That’s it. It’s that easy! Here are some screenshots from a report we ran about Canadian astronaut Chris Hadfield:

Top contributors shows you the top Twitter accounts talking about Col. Hadfield. @Gizmodo earned the highest number of impressions from their tweets about the astronaut, @NewsBreaker garnered the most retweets, and @csa_asc (the Canadian Space Agency) generated the most mentions. (You can find a breakdown of a snapshot report here if you need one.)

What do these numbers mean? Exposure is the total number of times a tweet is delivered to Twitter streams, or the overall number of impressions generated. A high exposure means that account has a lot of followers, and tweets from that account were delivered to lots of other Twitter accounts. NewsBreakers got the most retweets, meaning many of that account’s followers found the Hadfield-centered tweet interesting enough to pass along to their followers. Finally, the Canadian Space Agency Twitter handle was mentioned in the most tweets about Col. Hadfield.

If you run regular snapshot reports and notice that you have repeat top contributors, those are definitely accounts you want to engage with,  if you aren’t already doing so. And remember, you can save your TweetReach reports if you create a free account, or download PDFs or CSVs for later reference.
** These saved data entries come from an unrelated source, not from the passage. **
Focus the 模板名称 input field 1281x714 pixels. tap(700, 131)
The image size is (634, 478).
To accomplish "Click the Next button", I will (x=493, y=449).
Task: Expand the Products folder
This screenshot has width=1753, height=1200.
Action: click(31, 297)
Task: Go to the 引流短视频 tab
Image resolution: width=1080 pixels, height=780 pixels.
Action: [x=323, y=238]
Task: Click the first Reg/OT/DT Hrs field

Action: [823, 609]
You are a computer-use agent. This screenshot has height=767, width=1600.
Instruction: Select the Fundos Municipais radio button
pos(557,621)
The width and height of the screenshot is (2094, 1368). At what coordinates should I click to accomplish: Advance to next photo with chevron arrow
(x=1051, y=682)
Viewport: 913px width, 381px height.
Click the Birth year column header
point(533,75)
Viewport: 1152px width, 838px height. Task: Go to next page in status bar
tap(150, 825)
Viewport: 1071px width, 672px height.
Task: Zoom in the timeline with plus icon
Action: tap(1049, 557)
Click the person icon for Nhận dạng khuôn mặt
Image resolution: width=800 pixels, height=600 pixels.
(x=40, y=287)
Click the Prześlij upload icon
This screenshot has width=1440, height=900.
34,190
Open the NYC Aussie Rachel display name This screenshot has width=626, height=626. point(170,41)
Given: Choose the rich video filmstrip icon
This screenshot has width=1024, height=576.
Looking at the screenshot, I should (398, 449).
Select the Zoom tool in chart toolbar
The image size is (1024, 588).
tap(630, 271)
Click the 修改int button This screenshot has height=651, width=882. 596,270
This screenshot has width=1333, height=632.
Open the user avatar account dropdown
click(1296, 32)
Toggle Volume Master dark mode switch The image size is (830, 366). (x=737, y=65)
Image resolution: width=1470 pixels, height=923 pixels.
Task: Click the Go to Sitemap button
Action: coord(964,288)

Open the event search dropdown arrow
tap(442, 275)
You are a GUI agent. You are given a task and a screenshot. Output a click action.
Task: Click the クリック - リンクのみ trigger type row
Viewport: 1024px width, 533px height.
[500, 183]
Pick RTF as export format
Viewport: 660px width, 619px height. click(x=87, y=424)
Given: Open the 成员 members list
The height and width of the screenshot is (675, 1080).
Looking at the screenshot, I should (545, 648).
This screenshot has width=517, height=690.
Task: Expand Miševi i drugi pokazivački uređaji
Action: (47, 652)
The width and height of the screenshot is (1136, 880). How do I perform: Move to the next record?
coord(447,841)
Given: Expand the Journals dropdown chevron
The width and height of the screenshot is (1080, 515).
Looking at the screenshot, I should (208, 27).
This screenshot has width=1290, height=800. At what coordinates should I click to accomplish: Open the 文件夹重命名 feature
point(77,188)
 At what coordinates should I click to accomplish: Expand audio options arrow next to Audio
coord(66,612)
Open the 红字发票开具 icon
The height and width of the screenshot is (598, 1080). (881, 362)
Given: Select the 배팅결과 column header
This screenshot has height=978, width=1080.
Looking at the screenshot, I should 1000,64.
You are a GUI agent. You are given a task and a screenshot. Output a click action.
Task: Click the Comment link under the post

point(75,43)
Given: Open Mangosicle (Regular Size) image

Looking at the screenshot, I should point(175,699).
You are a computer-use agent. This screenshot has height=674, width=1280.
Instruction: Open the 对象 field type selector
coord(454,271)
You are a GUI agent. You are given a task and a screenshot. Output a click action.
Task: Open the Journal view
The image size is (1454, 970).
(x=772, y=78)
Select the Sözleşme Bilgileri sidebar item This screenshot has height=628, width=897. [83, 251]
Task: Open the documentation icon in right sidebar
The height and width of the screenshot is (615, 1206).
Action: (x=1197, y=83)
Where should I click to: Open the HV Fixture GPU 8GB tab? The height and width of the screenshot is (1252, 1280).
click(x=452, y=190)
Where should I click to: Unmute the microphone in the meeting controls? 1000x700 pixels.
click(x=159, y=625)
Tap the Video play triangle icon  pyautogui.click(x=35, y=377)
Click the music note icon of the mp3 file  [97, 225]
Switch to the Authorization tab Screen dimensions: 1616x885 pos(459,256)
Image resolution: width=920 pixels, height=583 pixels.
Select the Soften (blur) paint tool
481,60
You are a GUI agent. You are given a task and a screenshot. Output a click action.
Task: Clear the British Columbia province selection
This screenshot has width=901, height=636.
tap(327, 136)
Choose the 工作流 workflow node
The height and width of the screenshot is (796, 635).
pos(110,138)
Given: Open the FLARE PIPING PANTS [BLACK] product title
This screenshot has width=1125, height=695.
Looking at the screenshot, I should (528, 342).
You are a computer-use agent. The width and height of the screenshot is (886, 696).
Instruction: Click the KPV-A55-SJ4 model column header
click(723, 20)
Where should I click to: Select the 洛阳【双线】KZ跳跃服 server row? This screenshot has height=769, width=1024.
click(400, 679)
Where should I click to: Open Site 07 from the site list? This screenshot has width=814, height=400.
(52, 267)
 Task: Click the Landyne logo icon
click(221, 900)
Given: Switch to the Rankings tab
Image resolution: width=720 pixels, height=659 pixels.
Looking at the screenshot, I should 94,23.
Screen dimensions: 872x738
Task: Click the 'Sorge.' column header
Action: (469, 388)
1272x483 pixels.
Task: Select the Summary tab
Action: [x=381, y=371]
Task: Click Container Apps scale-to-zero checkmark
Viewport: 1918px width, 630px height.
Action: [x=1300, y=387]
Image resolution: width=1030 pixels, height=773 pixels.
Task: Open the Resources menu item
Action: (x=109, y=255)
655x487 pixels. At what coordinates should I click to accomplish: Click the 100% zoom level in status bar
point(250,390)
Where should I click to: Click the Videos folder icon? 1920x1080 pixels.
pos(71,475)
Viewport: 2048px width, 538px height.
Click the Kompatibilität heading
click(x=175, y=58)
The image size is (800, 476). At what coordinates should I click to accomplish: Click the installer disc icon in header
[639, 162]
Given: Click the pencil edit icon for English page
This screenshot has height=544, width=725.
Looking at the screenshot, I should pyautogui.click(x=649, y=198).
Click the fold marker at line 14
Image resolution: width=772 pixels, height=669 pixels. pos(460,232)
Don’t just limit yourself to your top contributors either; be sure to look at the full list of contributors. Paying attention to everyone who is talking about you or your brand will let you see who is retweeting your content and generating impressions. These people might not be able to generate as many impressions as an account like Gizmodo because they have fewer followers, but having lots of followers isn’t necessarily as important as being able to influence others. Not everyone following Gizmodo will be interested in everything they retweet or talk about, but someone with a lot of pull with his or her followers – even if there are only 200 – may actually have more followers paying attention, possibly even clicking through and reading a link, or ultimately purchasing something. If that kind of person is consistently in your contributors list, you should be engaging with him or her.

How do you engage? Follow these accounts and talk to them when it’s natural. Do they take part in Twitter chats? If it’s relevant, join in. This will lead you to more likeminded people to connect with. Do they share interesting content? Retweet or reply to it; start a conversation.

On a related note, looking closely at contributors is also a great way to connect with those who are influential in your industry, or about the topic you’re tracking. Then later, if you want to join into that conversation, you know who to talk to.